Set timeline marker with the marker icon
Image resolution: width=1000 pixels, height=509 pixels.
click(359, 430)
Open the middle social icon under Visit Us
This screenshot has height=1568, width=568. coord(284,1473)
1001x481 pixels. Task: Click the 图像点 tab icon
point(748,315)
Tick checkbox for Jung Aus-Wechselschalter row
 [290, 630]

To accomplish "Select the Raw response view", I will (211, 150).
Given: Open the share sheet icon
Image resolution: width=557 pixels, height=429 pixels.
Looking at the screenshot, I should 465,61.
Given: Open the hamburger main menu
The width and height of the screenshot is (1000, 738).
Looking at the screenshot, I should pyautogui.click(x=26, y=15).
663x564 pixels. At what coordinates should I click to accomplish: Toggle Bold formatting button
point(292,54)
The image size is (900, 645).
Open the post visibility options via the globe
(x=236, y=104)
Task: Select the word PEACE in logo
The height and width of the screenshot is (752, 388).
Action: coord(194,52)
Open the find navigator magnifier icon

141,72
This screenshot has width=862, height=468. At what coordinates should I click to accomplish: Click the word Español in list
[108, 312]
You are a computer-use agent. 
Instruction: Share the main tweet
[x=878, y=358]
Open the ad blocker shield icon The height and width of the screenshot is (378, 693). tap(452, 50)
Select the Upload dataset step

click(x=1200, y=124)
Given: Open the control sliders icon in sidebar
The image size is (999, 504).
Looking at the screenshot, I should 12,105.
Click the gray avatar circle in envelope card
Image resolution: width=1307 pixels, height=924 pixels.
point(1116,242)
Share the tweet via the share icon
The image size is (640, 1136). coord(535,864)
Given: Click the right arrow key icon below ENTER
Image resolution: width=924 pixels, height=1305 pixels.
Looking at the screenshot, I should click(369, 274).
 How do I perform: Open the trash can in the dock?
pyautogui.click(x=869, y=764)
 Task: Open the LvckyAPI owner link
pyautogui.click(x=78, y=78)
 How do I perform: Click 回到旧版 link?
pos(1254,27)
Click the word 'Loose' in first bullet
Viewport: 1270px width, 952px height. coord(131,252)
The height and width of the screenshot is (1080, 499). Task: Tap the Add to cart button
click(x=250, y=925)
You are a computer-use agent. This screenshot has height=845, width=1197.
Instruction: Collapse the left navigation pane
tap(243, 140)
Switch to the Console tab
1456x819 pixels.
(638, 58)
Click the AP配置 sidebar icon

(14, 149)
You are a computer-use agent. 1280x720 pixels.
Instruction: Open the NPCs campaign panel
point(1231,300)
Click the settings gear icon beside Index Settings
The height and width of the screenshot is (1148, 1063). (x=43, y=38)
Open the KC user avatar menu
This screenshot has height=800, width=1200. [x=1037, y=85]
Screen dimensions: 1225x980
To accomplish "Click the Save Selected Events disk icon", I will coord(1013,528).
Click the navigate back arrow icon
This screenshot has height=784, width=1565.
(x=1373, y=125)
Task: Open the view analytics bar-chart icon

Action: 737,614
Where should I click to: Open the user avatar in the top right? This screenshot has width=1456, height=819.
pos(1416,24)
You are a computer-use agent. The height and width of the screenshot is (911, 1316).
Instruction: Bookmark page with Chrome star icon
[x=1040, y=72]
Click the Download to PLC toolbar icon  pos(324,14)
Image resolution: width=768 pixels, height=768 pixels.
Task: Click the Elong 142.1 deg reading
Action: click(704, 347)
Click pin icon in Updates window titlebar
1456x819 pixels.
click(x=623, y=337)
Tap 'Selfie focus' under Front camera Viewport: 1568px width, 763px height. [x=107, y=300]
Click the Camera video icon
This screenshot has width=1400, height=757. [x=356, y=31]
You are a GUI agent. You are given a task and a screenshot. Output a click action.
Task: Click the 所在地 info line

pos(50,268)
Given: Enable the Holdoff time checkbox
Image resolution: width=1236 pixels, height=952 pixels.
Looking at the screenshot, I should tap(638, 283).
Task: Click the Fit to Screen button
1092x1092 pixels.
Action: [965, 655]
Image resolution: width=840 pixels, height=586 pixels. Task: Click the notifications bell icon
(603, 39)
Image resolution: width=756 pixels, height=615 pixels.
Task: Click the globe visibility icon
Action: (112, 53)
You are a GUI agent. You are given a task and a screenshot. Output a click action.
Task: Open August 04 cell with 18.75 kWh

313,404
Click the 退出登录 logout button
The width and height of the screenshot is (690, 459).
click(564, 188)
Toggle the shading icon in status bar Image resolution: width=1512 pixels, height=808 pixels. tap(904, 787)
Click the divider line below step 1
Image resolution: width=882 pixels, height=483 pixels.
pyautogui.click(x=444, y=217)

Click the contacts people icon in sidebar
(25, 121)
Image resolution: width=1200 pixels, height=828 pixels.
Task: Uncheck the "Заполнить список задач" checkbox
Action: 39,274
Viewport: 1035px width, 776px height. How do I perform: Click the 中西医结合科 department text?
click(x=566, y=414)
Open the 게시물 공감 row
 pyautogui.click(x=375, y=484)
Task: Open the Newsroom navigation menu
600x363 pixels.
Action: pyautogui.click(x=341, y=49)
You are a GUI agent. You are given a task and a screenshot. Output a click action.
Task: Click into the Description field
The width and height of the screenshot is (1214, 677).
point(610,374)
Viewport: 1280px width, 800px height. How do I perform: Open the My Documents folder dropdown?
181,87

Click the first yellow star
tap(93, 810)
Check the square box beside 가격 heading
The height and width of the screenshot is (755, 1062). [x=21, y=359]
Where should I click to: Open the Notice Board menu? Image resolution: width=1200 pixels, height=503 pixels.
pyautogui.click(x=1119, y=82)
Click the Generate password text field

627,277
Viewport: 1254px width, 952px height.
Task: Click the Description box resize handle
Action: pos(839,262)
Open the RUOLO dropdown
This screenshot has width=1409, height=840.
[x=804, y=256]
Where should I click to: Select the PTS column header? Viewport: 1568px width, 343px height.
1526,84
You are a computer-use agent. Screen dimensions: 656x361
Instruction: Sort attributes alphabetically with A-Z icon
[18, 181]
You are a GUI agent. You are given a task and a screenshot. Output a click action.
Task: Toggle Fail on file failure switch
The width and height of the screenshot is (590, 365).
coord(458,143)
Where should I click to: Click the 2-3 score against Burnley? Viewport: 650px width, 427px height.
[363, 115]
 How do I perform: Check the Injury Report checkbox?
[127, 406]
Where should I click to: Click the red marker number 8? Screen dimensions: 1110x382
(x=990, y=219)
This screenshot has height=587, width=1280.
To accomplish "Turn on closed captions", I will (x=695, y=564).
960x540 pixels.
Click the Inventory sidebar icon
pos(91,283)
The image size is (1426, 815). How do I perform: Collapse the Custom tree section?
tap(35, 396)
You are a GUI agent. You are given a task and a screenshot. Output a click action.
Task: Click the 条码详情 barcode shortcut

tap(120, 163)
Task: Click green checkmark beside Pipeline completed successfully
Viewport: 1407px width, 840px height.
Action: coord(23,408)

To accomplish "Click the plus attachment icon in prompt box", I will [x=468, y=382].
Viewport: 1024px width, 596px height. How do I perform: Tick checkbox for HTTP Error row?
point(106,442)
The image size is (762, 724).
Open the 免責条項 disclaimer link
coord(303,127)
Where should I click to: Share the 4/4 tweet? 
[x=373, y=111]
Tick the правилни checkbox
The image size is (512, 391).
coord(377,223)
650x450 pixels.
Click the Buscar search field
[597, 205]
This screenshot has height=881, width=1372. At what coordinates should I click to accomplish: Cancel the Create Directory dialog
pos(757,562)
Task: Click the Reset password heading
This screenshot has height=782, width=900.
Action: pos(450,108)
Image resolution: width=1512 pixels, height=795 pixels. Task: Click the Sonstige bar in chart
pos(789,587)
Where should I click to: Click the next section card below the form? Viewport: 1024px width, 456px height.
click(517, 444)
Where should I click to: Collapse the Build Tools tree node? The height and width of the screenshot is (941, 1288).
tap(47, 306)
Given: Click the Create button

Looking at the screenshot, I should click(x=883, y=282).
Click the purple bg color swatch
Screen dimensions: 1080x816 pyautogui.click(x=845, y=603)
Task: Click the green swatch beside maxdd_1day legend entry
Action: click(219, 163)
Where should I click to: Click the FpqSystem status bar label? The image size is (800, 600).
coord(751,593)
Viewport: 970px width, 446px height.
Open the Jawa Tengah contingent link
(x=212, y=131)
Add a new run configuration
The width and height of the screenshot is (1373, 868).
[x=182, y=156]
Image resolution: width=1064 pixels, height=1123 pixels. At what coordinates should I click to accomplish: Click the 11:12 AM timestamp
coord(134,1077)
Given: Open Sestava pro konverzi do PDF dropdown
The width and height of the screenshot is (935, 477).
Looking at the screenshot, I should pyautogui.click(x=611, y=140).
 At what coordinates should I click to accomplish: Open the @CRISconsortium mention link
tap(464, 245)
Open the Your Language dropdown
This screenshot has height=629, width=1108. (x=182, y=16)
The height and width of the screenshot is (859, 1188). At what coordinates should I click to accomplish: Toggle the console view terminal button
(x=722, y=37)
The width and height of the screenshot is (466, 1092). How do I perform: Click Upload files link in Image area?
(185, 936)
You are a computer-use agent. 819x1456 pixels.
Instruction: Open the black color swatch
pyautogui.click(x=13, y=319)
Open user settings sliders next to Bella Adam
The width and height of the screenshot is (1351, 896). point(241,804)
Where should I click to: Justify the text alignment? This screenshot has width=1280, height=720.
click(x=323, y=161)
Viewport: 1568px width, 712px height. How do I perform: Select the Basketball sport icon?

[WORK TO BE COMPLETED]: Reproduce word for word the stretch of entries from the very first line through the line containing "point(1116,242)", with both ends included.

[THE SOLUTION]:
Set timeline marker with the marker icon
Image resolution: width=1000 pixels, height=509 pixels.
click(359, 430)
Open the middle social icon under Visit Us
This screenshot has height=1568, width=568. coord(284,1473)
1001x481 pixels. Task: Click the 图像点 tab icon
point(748,315)
Tick checkbox for Jung Aus-Wechselschalter row
 [290, 630]

To accomplish "Select the Raw response view", I will (211, 150).
Given: Open the share sheet icon
Image resolution: width=557 pixels, height=429 pixels.
Looking at the screenshot, I should 465,61.
Given: Open the hamburger main menu
The width and height of the screenshot is (1000, 738).
Looking at the screenshot, I should pyautogui.click(x=26, y=15).
663x564 pixels. At what coordinates should I click to accomplish: Toggle Bold formatting button
point(292,54)
The image size is (900, 645).
Open the post visibility options via the globe
(x=236, y=104)
Task: Select the word PEACE in logo
The height and width of the screenshot is (752, 388).
Action: coord(194,52)
Open the find navigator magnifier icon

141,72
This screenshot has width=862, height=468. At what coordinates should I click to accomplish: Click the word Español in list
[108, 312]
You are a computer-use agent. 
Instruction: Share the main tweet
[x=878, y=358]
Open the ad blocker shield icon The height and width of the screenshot is (378, 693). tap(452, 50)
Select the Upload dataset step

click(x=1200, y=124)
Given: Open the control sliders icon in sidebar
The image size is (999, 504).
Looking at the screenshot, I should 12,105.
Click the gray avatar circle in envelope card
Image resolution: width=1307 pixels, height=924 pixels.
point(1116,242)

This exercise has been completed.